_What you are asked to do_
Although the entries contain pictures, only their words should be duplicated exactly.

Data section start

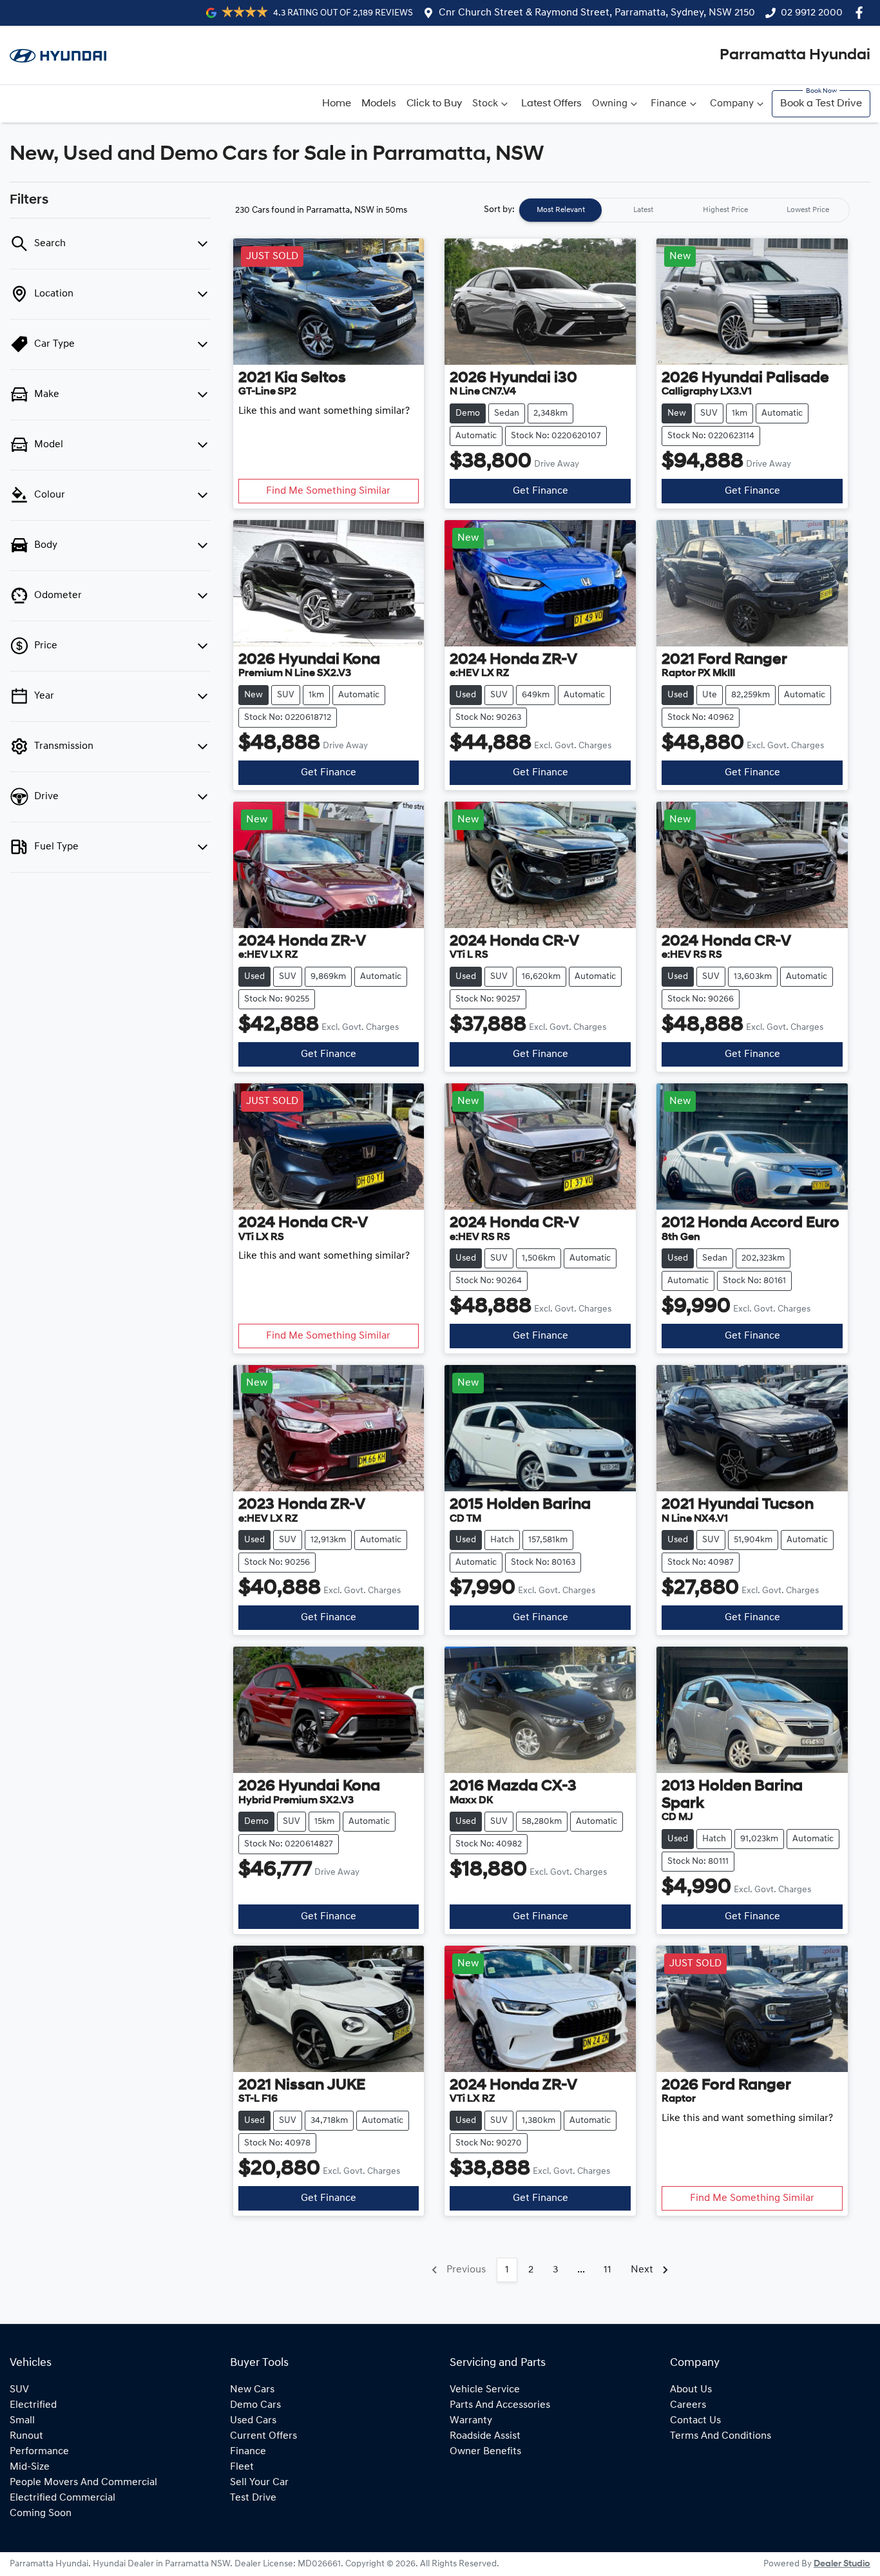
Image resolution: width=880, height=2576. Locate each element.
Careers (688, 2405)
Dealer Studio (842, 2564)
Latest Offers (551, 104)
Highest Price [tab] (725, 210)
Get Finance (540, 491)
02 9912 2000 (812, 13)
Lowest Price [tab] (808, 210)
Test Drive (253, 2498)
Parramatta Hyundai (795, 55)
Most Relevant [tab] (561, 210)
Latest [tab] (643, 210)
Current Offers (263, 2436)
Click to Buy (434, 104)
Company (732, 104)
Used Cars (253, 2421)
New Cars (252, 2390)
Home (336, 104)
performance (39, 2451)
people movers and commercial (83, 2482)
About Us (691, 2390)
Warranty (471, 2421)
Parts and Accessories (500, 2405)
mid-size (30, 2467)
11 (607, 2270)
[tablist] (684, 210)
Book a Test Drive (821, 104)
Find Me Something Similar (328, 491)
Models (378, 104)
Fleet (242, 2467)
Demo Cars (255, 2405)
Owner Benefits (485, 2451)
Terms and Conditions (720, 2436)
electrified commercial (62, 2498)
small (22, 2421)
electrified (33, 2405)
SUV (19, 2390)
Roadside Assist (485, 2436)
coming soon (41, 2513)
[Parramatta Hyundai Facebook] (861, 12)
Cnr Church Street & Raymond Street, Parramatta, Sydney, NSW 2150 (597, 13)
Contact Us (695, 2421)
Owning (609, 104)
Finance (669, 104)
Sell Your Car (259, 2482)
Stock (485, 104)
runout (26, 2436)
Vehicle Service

Data section end

_Answer to this exercise_
Image resolution: width=880, height=2576. Locate each element.
Careers (688, 2405)
Dealer Studio (842, 2564)
Latest Offers (551, 104)
Highest Price [tab] (725, 210)
Get Finance (540, 491)
02 9912 2000 (812, 13)
Lowest Price [tab] (808, 210)
Test Drive (253, 2498)
Parramatta Hyundai (795, 55)
Most Relevant [tab] (561, 210)
Latest [tab] (643, 210)
Current Offers (263, 2436)
Click to Buy (434, 104)
Company (732, 104)
Used Cars (253, 2421)
New Cars (252, 2390)
Home (336, 104)
performance (39, 2451)
people movers and commercial (83, 2482)
About Us (691, 2390)
Warranty (471, 2421)
Parts and Accessories (500, 2405)
mid-size (30, 2467)
11 (607, 2270)
[tablist] (684, 210)
Book a Test Drive (821, 104)
Find Me Something Similar (328, 491)
Models (378, 104)
Fleet (242, 2467)
Demo Cars (255, 2405)
Owner Benefits (485, 2451)
Terms and Conditions (720, 2436)
electrified commercial (62, 2498)
small (22, 2421)
electrified (33, 2405)
SUV (19, 2390)
Roadside Assist (485, 2436)
coming soon (41, 2513)
[Parramatta Hyundai Facebook] (861, 12)
Cnr Church Street & Raymond Street, Parramatta, Sydney, NSW 2150 (597, 13)
Contact Us (695, 2421)
Owning (609, 104)
Finance (669, 104)
Sell Your Car (259, 2482)
Stock (485, 104)
runout (26, 2436)
Vehicle Service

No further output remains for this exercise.